■ Problem to solve:
Reproduce exactly the lines from the line containing "Introduction (61, 1182)" through the end of the records below, including both ends, and nothing else.
_____
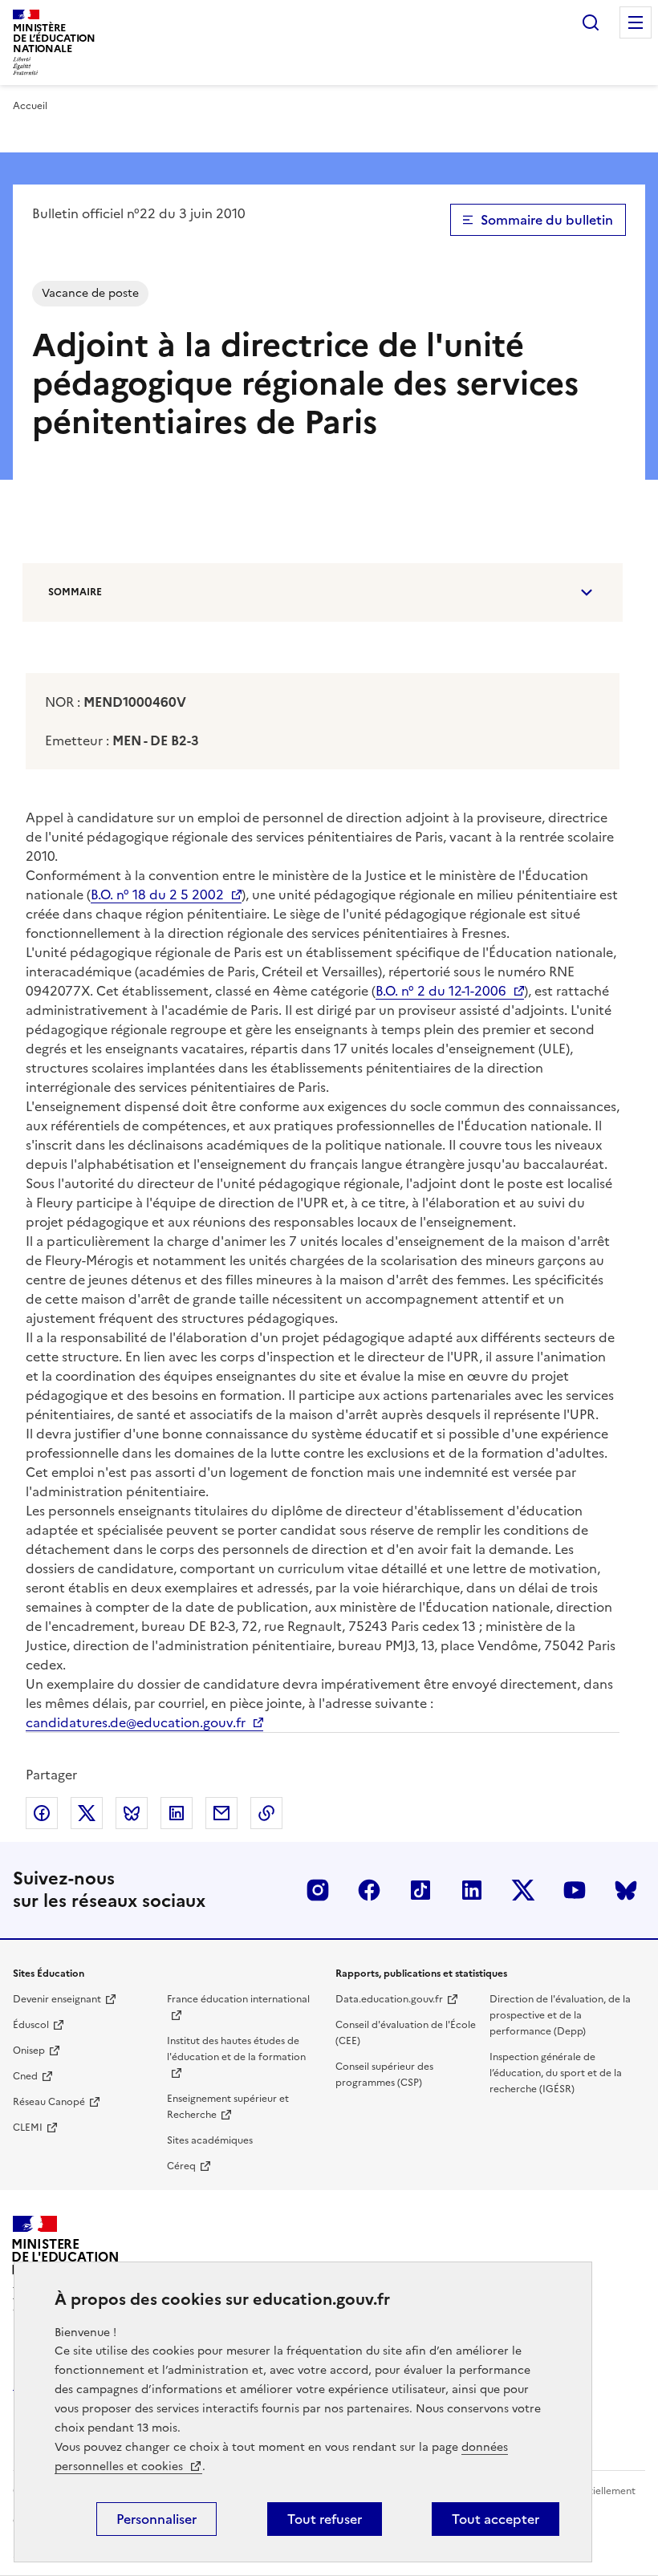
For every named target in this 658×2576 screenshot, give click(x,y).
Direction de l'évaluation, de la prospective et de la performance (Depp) (560, 2015)
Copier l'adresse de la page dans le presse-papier (266, 1813)
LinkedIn (472, 1890)
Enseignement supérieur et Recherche (228, 2106)
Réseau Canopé (49, 2102)
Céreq (181, 2166)
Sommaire (75, 592)
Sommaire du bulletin (547, 219)
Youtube (574, 1890)
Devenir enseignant (57, 1999)
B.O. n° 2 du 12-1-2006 (441, 990)
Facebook (369, 1890)
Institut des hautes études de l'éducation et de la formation (236, 2049)
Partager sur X (87, 1813)
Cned (25, 2076)
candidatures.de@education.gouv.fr (136, 1722)
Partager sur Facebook (42, 1813)
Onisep (29, 2050)
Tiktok (420, 1890)
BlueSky (626, 1890)
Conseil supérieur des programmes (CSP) (384, 2074)
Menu (635, 22)
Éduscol (31, 2025)
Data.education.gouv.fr (389, 1999)
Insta (318, 1890)
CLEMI (28, 2127)
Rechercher (591, 22)
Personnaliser (156, 2519)
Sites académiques (210, 2140)
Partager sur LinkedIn (176, 1813)
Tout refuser (324, 2519)
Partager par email (221, 1813)
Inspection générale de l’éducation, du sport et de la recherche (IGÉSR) (555, 2073)
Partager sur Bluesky (132, 1813)
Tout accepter (495, 2519)
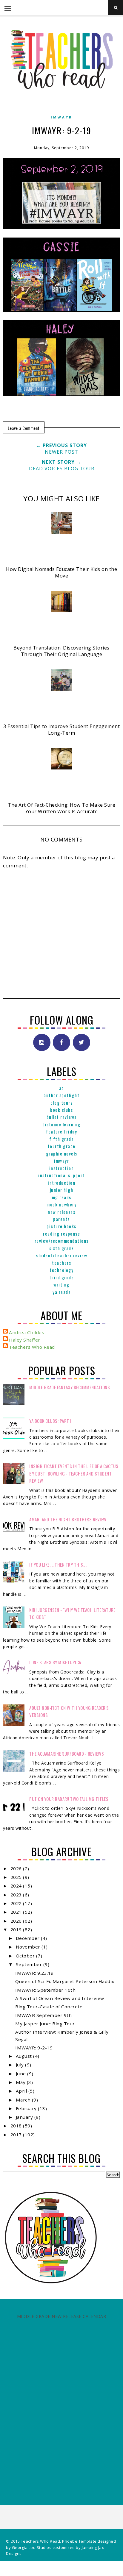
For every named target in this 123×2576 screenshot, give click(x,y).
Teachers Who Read (32, 1347)
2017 (16, 2135)
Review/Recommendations (62, 1240)
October (26, 1956)
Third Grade (61, 1277)
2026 (16, 1868)
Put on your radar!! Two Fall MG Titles (68, 1799)
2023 (16, 1895)
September (29, 1964)
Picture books (61, 1226)
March (24, 2100)
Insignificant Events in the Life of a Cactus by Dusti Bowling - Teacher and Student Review (73, 1473)
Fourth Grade (62, 1146)
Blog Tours (61, 1102)
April (22, 2091)
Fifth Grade (61, 1139)
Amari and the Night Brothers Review (68, 1519)
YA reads (61, 1292)
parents (61, 1219)
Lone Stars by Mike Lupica (55, 1662)
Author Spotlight (61, 1095)
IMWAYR (62, 117)
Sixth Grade (61, 1248)
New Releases (61, 1212)
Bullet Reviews (62, 1117)
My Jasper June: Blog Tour (45, 2024)
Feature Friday (61, 1131)
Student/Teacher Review (61, 1255)
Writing (61, 1284)
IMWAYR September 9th (43, 2015)
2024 (16, 1886)
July (20, 2065)
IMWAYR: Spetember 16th (45, 1990)
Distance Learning (61, 1124)
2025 (16, 1877)
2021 (16, 1912)
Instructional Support (61, 1175)
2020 (16, 1921)
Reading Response (61, 1233)
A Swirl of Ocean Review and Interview (59, 1998)
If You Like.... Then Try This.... (58, 1564)
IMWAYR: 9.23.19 (34, 1973)
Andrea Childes (26, 1332)
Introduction (61, 1182)
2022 (16, 1903)
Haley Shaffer (24, 1340)
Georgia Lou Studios (32, 2547)
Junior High (61, 1189)
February (27, 2108)
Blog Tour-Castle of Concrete (48, 2007)
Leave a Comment (24, 428)
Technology (61, 1270)
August (24, 2056)
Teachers (61, 1262)
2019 (16, 1929)
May (21, 2082)
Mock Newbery (61, 1204)
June (21, 2074)
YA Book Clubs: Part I (50, 1420)
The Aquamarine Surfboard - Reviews (66, 1753)
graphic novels (61, 1153)
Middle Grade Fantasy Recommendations (69, 1387)
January (25, 2117)
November (29, 1947)
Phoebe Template (79, 2541)
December (28, 1938)
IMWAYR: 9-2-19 (34, 2048)
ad (61, 1088)
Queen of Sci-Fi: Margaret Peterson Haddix (64, 1981)
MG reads (61, 1197)
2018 (16, 2126)
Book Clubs (61, 1109)
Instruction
_____
■ Answer to this problem:
Introduction (61, 1182)
2022 (16, 1903)
Haley Shaffer (24, 1340)
Georgia Lou Studios (32, 2547)
Junior High (61, 1189)
February (27, 2108)
Blog Tour-Castle of Concrete (48, 2007)
Leave a Comment (24, 428)
Technology (61, 1270)
August (24, 2056)
Teachers (61, 1262)
2019 (16, 1929)
May (21, 2082)
Mock Newbery (61, 1204)
June (21, 2074)
YA Book Clubs: Part I (50, 1420)
The Aquamarine Surfboard - Reviews (66, 1753)
graphic novels (61, 1153)
Middle Grade Fantasy Recommendations (69, 1387)
January (25, 2117)
November (29, 1947)
Phoebe Template (79, 2541)
December (28, 1938)
IMWAYR: 9-2-19 (34, 2048)
ad (61, 1088)
Queen of Sci-Fi: Margaret Peterson Haddix (64, 1981)
MG reads (61, 1197)
2018 (16, 2126)
Book Clubs (61, 1109)
Instruction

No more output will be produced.